Reading passage>

>>>>

In the list, one cannot find mhcnuggets.

So, no, the Python package mhcnuggets is not installed.

Exercise 3

Learning objectives

  • Practice reading documentation
  • Install a new package.
  • Rehearse determining if a Python package is already installed

Imagine you want to use the Python packages pandas and tensorflow-cpu and mhcnuggets. Even when loading a bigger module, one of the packages was not installed for us. Here we install a Python package ourselves.

Exercise 3.1

Read the UPPMAX documentation on how to install Python packages using pip.

We will be using the first install with --user.

In which folder do the Python packages end up?

Try to come up with a reason why would this be important to know.

Answer

When using --user, your Python packages end up in the .local folder.

This can be important, because it will always be present. That is, it is not part of an isolated environment. If you, for example, work in an 'isolated' environment and run into problems with Python package versions that are not part of it, it is probably those packages in your .local folder. This can be solved by removing that .local folder.

Note that on UPPMAX, one can omit the --user flag, as it is added automatically, as is shown in a warning.

Exercise 3.2

Install the package mhcnuggets.

Answer

Do:

pip install --user mhcnuggets

Exercise 3.3

Confirm that the Python package mhcnuggets is installed now. Which version has been installed?

Answer

Do:

pip list

In the list, one can find mhcnuggets, with version 2.4.1

So, yes, the Python package mhcnuggets is now installed!

Conclusion

You have:

  • determined if a Python package is installed yes/no using pip
  • discovered some Python package are already installed upon loading a module
  • installed a Python package using pip

However, the installed package was put into a shared (as in, not isolated) environment.

Luckily, isolated environments are discussed in this course too :-)

<<<<

Set exercise A>
From the pip tutorial, copy the passage that begins at the words "Imagine you want" and stops after "packages end up?".
Set exercise B>
In the pip tutorial, which version of mhcnuggets shows up in the list after installation?

Information supplied>
>>>>

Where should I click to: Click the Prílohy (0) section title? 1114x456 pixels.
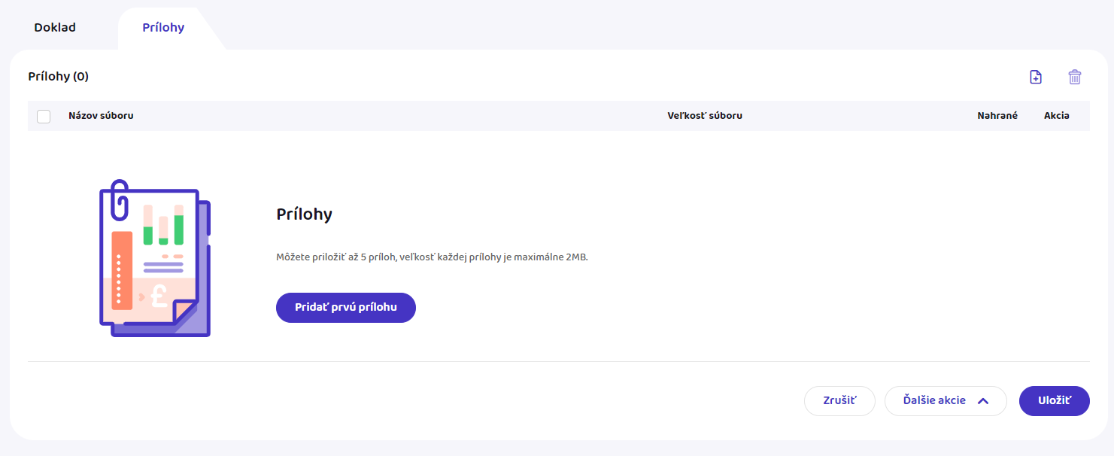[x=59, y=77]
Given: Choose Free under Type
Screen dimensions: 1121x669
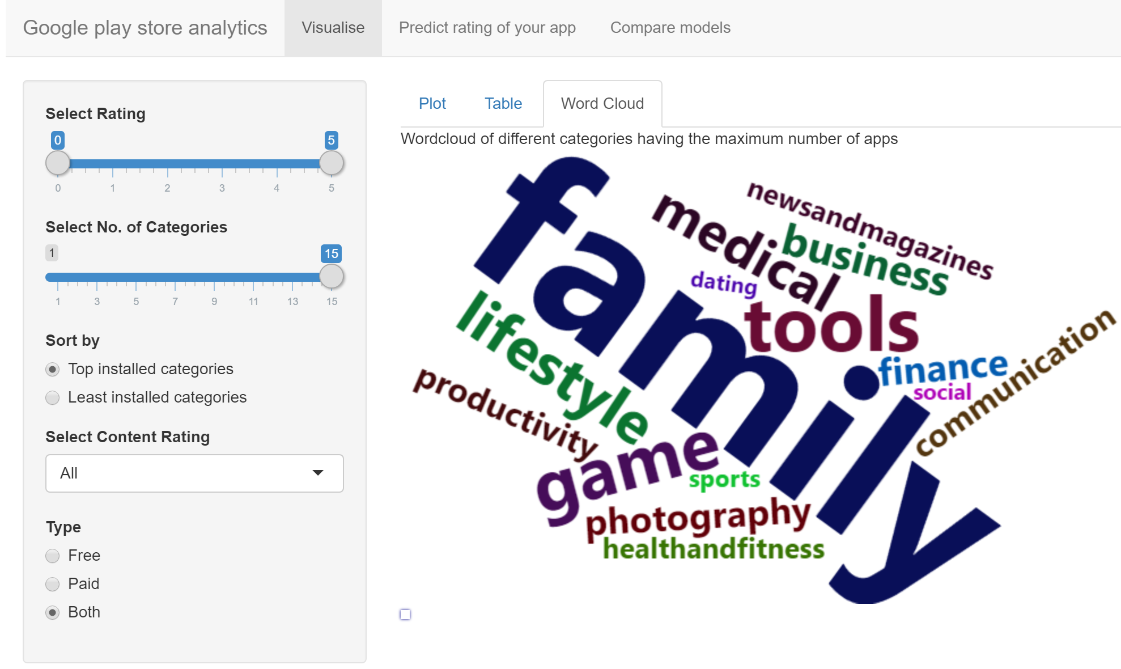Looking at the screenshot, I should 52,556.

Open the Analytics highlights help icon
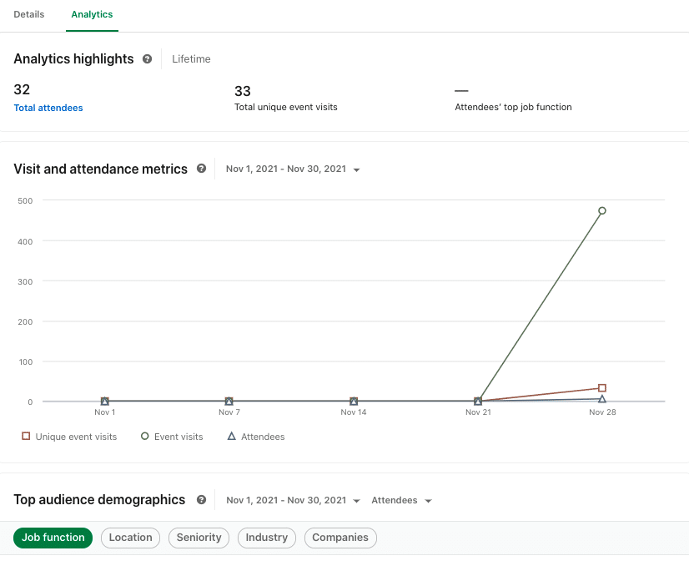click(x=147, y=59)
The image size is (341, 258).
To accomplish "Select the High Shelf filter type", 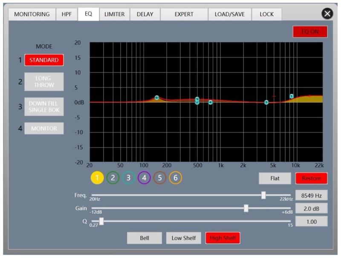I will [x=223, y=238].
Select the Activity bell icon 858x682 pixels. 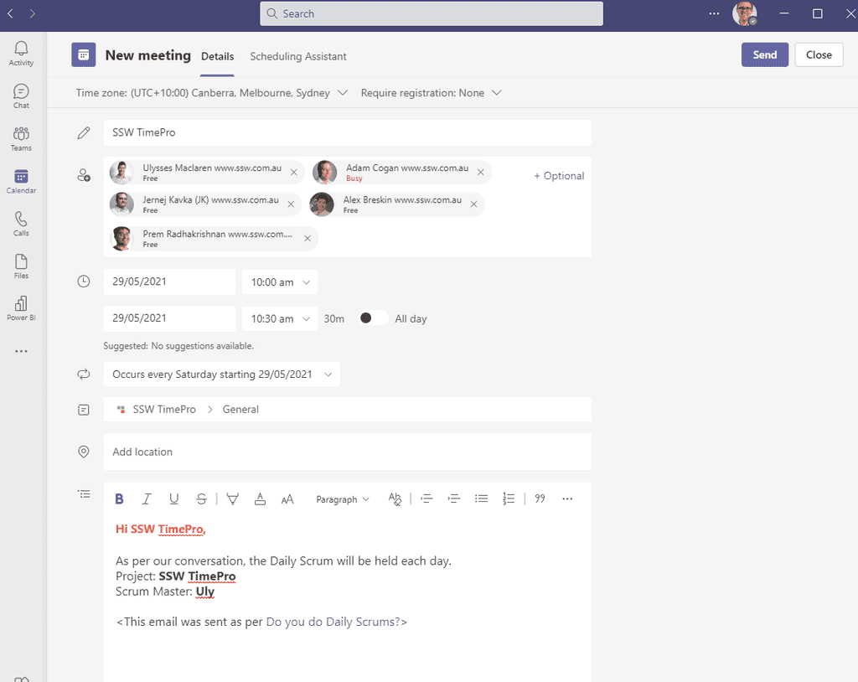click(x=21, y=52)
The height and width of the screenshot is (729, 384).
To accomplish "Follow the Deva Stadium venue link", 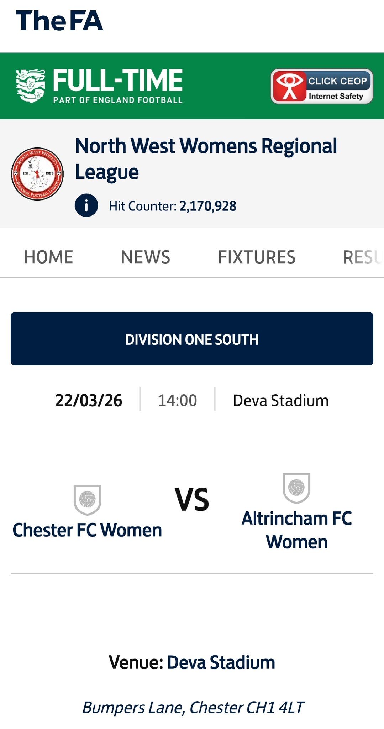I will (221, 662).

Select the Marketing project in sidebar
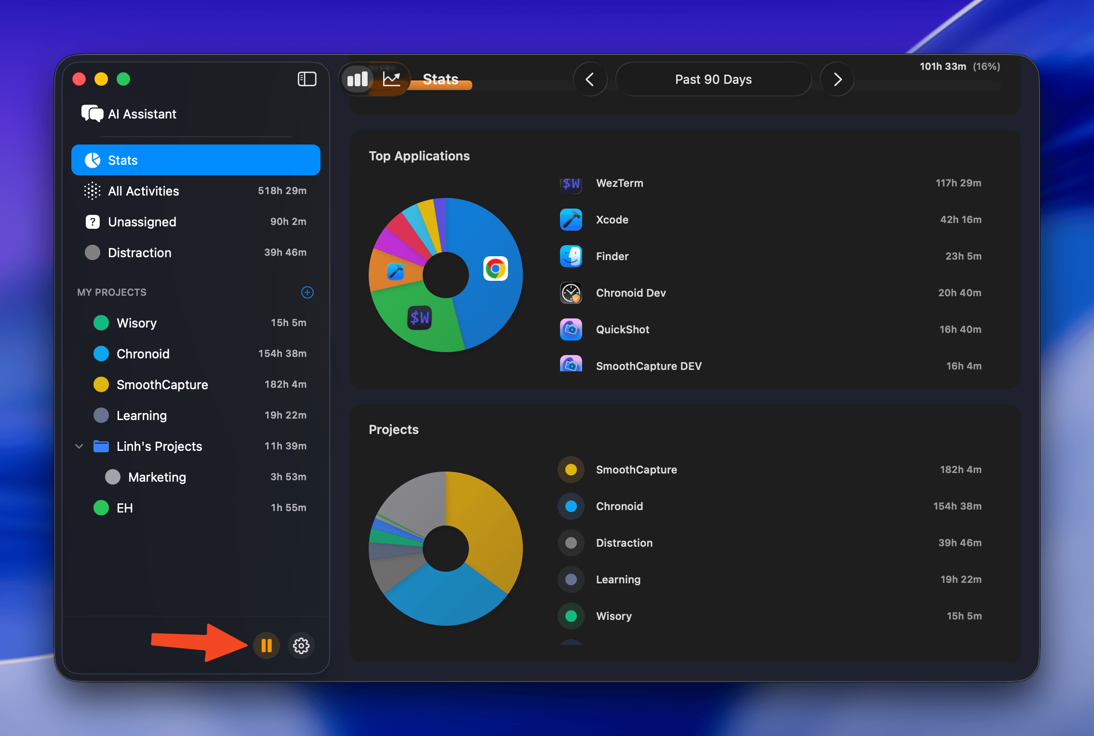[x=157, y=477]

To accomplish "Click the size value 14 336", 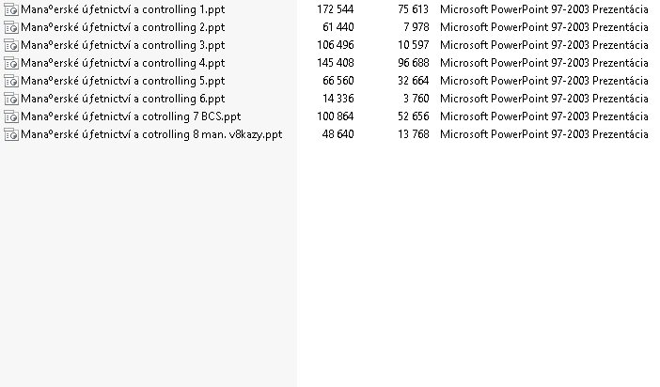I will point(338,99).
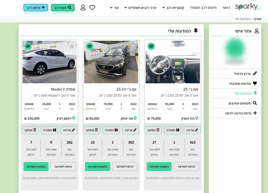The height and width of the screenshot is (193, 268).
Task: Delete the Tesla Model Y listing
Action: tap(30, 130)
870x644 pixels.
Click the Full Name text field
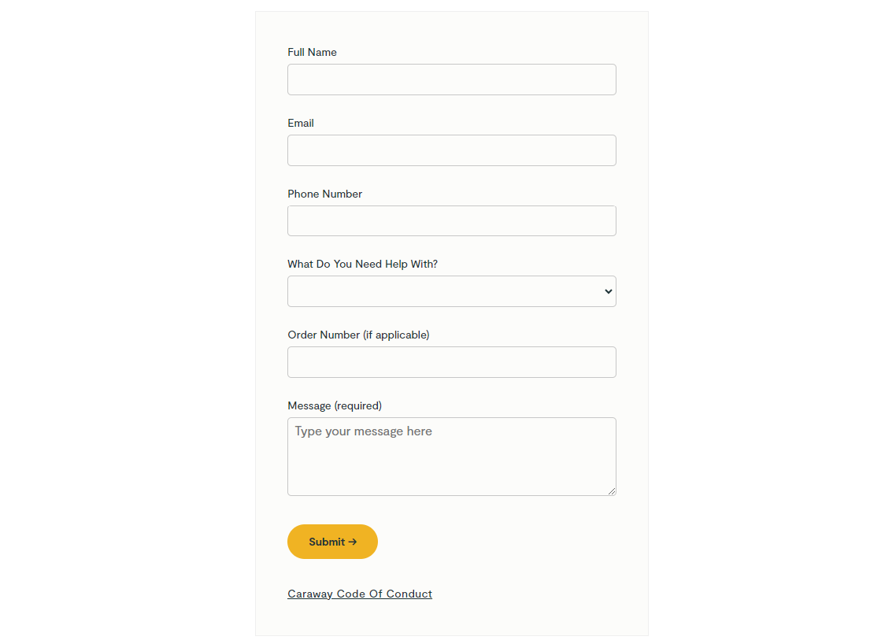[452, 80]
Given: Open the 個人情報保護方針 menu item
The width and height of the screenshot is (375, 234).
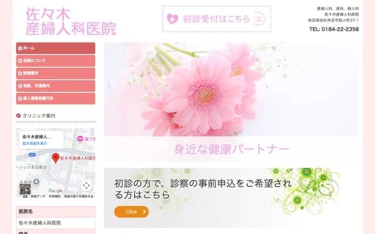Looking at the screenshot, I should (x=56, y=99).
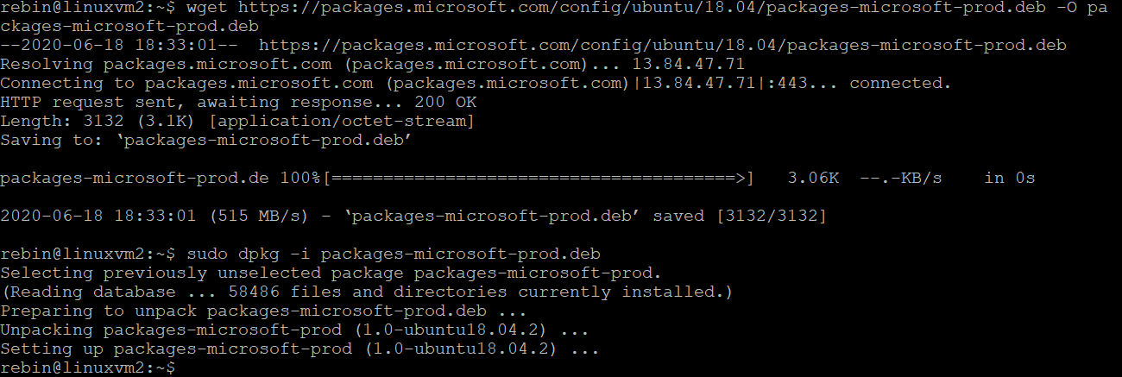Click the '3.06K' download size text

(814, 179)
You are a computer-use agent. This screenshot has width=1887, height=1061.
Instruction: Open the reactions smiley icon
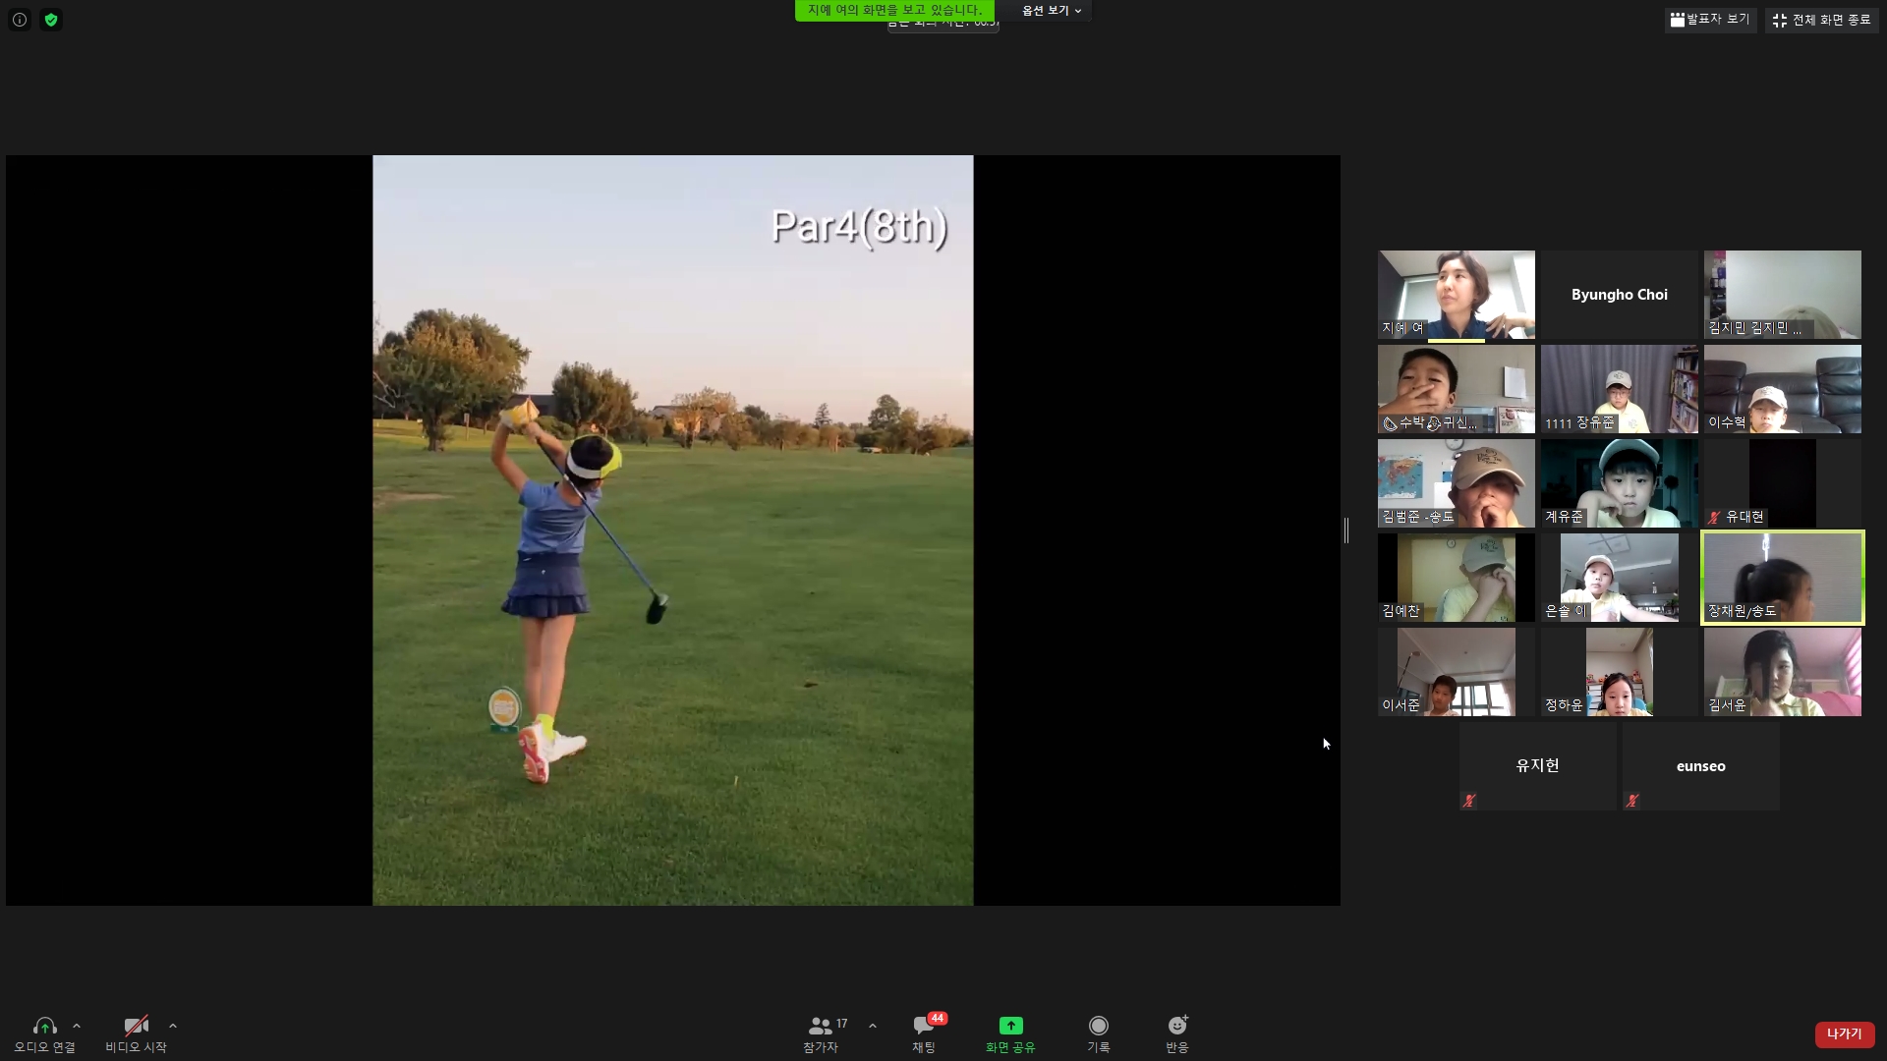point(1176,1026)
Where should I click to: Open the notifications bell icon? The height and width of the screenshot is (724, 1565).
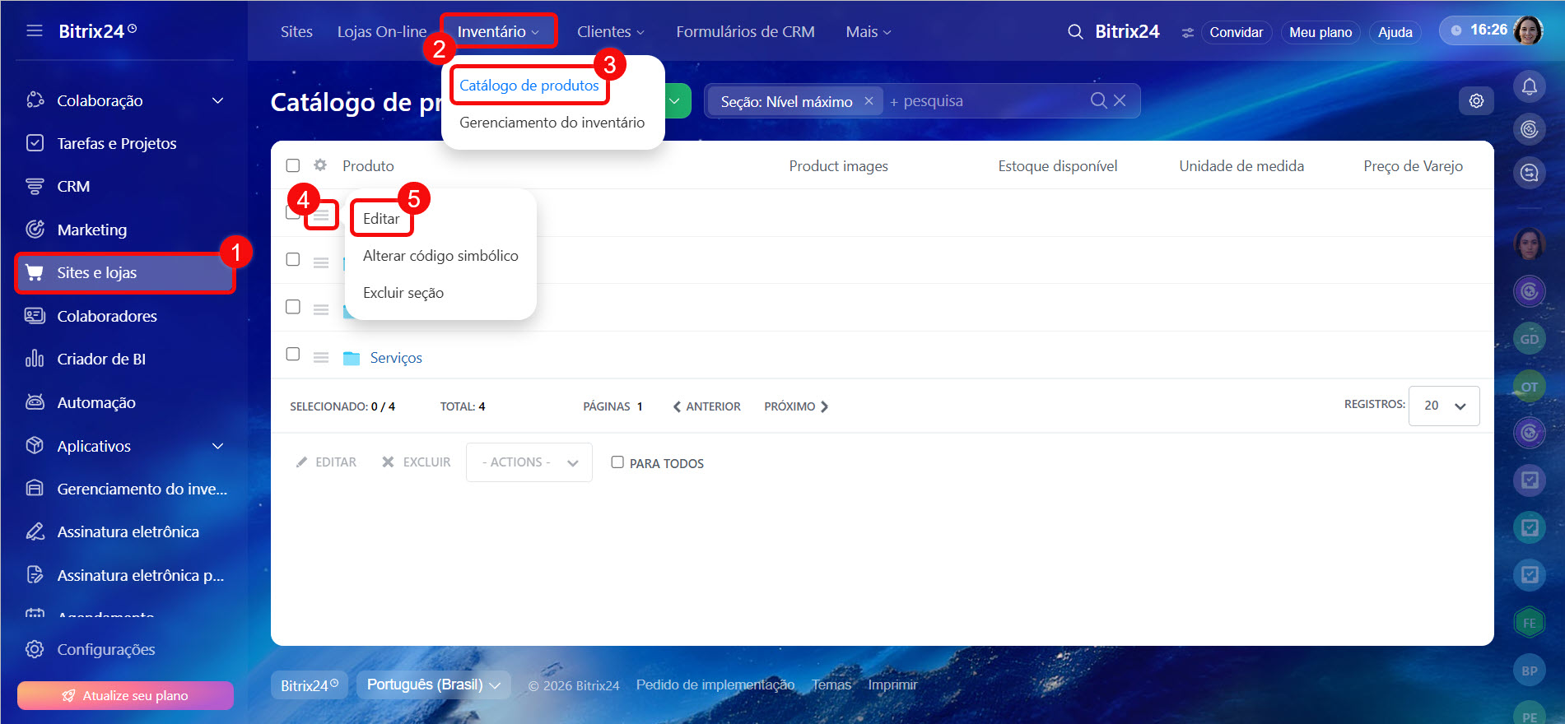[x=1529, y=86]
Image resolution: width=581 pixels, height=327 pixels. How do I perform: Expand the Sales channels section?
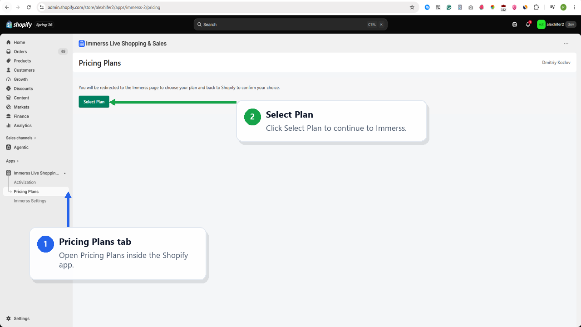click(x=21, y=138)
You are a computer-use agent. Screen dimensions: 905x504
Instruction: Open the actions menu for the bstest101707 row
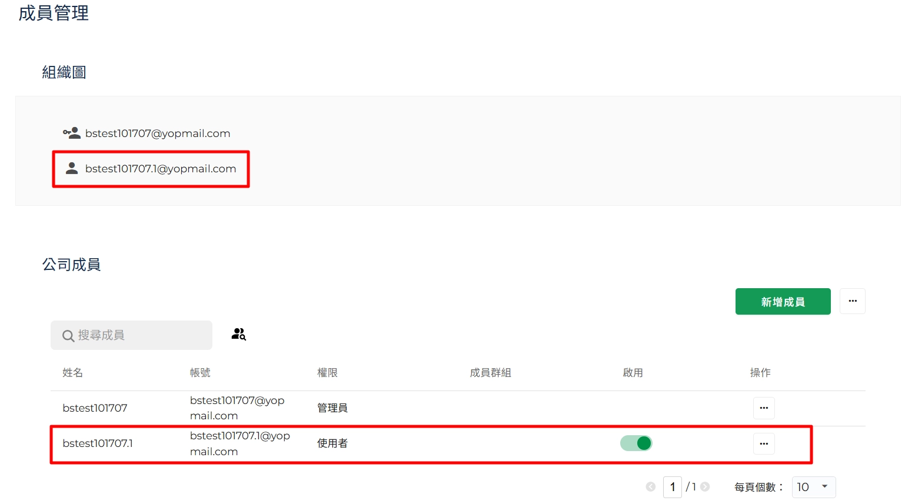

<<<<

Full solution A>
Imagine you want to use the Python packages pandas and tensorflow-cpu and mhcnuggets. Even when loading a bigger module, one of the packages was not installed for us. Here we install a Python package ourselves.

Exercise 3.1

Read the UPPMAX documentation on how to install Python packages using pip.

We will be using the first install with --user.

In which folder do the Python packages end up?

Full solution B>
Version 2.4.1.